The tech team supporting such a website or app ought to train the Web Application Firewall, with the aid of machine learning, so well that it can sort through the 100,000 or so requests that have made it past the filters, separating bona fide content seekers from ill-intentioned website-resource wasters by behavior alone.
It is interesting to note that this layer’s equipment has a learning capability. We place it on the route between the user and the website to observe what goes on simply. After a time, the equipment will come up with the appropriate procedures on its own. However, this method has its downside, and many people prefer not to entrust security matters to the machine.
One way or another, the thing to bear in mind is that if and when a relatively sizeable DDoS attack does happen, it will be like a tsunami that will leave nothing of your defenses, your house, your neighbor’s house, the nearest town, or even the chemical factory that used to bother you.
Your only salvation when this happens is to evacuate as urgently as you can:
(1) Temporarily migrate all infrastructure to the cloud according to a pre-tested action plan, which is what FunCorp did.
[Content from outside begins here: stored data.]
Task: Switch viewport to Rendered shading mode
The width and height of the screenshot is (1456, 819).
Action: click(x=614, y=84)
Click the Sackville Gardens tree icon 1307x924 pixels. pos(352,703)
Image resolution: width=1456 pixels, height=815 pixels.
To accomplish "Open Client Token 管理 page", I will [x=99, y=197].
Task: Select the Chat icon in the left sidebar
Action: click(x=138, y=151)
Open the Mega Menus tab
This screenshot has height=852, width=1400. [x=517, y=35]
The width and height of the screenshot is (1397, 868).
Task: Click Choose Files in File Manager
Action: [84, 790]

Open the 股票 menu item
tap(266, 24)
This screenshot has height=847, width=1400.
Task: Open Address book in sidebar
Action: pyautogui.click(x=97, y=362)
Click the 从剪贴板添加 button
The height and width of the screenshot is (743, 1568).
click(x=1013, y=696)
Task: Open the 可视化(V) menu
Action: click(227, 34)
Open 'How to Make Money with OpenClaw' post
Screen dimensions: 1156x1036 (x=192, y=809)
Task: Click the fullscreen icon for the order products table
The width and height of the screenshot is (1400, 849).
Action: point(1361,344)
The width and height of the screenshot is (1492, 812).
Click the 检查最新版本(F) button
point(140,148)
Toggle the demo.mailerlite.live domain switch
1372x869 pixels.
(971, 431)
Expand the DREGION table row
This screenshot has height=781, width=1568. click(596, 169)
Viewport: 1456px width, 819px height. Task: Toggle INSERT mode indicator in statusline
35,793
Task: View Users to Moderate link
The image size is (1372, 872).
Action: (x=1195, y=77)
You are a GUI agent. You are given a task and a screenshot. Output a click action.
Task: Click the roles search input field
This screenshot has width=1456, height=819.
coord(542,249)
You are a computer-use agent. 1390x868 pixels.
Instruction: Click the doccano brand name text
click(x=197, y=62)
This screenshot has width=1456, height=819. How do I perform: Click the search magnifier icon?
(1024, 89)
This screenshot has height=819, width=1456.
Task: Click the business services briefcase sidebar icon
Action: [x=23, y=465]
(2) as an alternative, use Project Shield, the free Google facility offering a safe haven to those subjected to a censorship storm in the form of a DDoS attack on their resources.
It would be my pleasure to inform you that things will get better with DDoS attacks, but to my regret, there are no signs of this happening any time soon. On the contrary, too many factors augur the reverse.
It is easy to see that the cost of a DDoS attack is unlikely to change much, while their scale and the cost and complexity of infrastructural defenses are guaranteed to rise.
We must not entertain the illusion that the advent of gigabit internet to every home and every mobile gadget with the arrival of the 5G (and its successor 6G, which is already in the works) will improve anything in this regard.
You can see hundreds of connected devices around you anywhere you look: from cell phones and toasters to lathes and motor vehicles. Each of them could be part of one or several botnets.
Wrapping up, there isn’t much to add. The only way we can change the situation globally is by doing our due diligence on digital hygiene. Do not fail to run antivirus software on your home and work devices, update your routers and firewalls regularly, and keep up the hope that your neighbor will do likewise. Better yet, remind your neighbor to do all of this, and teach them if they don’t know-how.
The old commandment is as relevant as ever: “If you wish to change the world, start by changing yourself.” In this case, we’re about a whole new digital world.